社内には何人かの"ウミヘビ"がいるという

 何人かいるというLooopの"ウミヘビ"の中に、はたして社長の中村氏自身が含まれるのかどうかはインタビューでは明らかにされなかったが、少なくとも中村氏だけでなく、その他にも優秀で鋭い視点を併せ持つ"ウミヘビ"たちがいて、そして多様性を持った社員がまとまって事に挑む――。人々の多様性を認めながら、一定の方向性を見失わないように会社を運営するノウハウが、"ウミヘビ理論"から透けて見えてくる。

 同社が導入したシステムも、こうした多様性を持った社員の"目利き力"によりもたらされたものだ。営業支援システムとしてセールスフォース・ドットコムの「Sales Cloud」を導入。そしてSales Cloudと連携する勤怠管理システムとして「TeamSpirit」を採用している。ただ、"目利き力"だけで導入を決めたわけではない。中村氏は最終的に導入した理由を「経済合理性の高さ」にあると説く。

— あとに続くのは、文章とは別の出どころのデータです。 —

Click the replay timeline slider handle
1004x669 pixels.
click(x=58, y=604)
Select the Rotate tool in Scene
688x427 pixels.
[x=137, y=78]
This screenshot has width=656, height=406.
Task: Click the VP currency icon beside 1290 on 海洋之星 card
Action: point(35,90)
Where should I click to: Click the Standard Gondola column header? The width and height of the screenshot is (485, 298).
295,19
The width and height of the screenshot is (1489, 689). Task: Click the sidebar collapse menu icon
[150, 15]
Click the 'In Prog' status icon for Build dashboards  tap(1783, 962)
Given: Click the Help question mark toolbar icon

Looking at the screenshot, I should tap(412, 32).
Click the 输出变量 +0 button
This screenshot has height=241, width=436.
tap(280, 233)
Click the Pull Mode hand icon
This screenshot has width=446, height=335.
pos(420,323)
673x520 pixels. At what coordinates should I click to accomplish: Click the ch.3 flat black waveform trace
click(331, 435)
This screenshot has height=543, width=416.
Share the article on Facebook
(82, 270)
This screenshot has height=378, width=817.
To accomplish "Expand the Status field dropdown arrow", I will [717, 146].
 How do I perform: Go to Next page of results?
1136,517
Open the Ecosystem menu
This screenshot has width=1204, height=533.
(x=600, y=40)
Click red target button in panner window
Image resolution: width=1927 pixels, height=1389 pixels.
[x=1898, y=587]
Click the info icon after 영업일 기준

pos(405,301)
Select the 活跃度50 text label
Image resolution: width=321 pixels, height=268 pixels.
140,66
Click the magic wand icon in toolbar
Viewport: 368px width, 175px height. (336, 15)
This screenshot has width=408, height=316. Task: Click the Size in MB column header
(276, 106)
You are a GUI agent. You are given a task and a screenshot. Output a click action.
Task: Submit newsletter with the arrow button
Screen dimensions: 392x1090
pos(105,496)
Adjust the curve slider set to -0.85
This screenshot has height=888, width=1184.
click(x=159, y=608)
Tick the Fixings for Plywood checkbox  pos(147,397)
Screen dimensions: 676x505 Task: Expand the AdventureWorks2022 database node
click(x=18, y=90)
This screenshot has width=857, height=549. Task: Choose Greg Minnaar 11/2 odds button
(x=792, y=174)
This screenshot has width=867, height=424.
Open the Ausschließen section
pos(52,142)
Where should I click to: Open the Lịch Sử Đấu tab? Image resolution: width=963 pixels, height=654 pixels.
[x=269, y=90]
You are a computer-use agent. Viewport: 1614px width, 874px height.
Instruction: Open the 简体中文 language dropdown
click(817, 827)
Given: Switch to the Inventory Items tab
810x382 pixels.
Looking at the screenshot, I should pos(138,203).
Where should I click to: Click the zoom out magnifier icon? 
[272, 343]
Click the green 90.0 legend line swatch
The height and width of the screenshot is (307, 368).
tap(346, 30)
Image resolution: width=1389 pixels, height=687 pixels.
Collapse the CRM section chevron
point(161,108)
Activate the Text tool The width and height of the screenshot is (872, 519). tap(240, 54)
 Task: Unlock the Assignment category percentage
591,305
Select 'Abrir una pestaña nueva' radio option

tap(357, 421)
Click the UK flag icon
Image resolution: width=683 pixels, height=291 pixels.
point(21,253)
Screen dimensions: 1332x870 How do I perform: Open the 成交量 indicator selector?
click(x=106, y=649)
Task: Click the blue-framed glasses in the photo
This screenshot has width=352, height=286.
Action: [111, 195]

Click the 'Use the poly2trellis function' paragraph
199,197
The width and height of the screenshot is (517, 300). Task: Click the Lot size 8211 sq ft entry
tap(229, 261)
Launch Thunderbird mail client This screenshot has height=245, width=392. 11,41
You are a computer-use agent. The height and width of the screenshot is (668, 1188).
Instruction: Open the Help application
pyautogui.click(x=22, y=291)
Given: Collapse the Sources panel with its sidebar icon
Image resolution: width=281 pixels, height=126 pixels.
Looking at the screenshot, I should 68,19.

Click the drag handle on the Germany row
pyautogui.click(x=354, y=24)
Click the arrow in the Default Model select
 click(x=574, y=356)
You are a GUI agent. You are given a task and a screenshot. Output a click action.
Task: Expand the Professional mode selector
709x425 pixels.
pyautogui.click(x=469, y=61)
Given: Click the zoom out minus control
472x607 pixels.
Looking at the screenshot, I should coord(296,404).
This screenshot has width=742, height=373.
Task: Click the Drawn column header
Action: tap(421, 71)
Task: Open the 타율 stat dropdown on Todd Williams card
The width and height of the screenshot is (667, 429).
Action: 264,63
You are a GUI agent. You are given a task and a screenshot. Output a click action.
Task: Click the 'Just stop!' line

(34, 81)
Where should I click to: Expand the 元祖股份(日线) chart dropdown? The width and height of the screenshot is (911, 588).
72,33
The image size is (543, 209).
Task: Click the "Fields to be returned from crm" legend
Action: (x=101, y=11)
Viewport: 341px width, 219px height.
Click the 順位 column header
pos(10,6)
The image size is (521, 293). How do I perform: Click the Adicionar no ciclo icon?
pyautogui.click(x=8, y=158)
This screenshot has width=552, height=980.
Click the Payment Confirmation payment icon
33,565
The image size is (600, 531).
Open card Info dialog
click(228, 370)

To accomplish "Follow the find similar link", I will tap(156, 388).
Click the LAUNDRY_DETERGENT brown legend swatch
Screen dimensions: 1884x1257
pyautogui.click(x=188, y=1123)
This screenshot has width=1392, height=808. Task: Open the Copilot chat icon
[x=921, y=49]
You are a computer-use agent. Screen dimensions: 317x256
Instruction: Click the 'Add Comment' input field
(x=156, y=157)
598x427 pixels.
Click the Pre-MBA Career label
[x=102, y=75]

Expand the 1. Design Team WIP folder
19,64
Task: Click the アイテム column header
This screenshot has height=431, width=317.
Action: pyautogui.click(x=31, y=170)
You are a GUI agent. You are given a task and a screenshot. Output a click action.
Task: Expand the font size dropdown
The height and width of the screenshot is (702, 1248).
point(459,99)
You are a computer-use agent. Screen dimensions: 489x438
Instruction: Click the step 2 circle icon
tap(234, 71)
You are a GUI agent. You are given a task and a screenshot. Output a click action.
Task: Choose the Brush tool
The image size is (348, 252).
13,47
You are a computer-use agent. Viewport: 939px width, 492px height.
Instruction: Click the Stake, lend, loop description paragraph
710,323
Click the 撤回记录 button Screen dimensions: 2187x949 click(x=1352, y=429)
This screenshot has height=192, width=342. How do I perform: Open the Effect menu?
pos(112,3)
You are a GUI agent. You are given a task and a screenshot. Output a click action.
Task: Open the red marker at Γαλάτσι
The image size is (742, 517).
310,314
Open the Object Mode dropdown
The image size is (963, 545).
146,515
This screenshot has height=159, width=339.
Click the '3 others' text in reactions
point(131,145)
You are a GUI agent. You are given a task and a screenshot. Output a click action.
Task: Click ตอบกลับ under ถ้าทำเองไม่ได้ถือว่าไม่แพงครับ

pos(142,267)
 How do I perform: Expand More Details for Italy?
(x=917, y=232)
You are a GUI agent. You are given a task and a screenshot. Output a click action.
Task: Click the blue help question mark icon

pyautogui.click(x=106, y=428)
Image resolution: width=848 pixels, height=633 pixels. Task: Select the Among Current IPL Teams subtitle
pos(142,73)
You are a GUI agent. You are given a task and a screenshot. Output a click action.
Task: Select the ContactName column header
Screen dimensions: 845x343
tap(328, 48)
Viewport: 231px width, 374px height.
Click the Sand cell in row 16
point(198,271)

 実は家族主義も、"ウミヘビ"理論も、その根底にあるのは経済合理性だ。どちらも、それらがさらなる会社の成長を促すものだからだ。そして中村氏が描くLooopの事業の壮大な未来図も、単なる絵空事ではなく、経済合理性の追求に他ならない。

砂漠を緑化、太陽光発電で豊かに

 Looopは国内だけでなく、世界展開を図っている。既に展開している中国、韓国、台湾をはじめ、現在は東南アジアに注力してベトナムやフィリピン、インドネシア、タイなどに足がかりを作っているところだ。そうした中、中村氏が次に注目しているのがアラブ首長国連邦(UAE)のアブダビだという。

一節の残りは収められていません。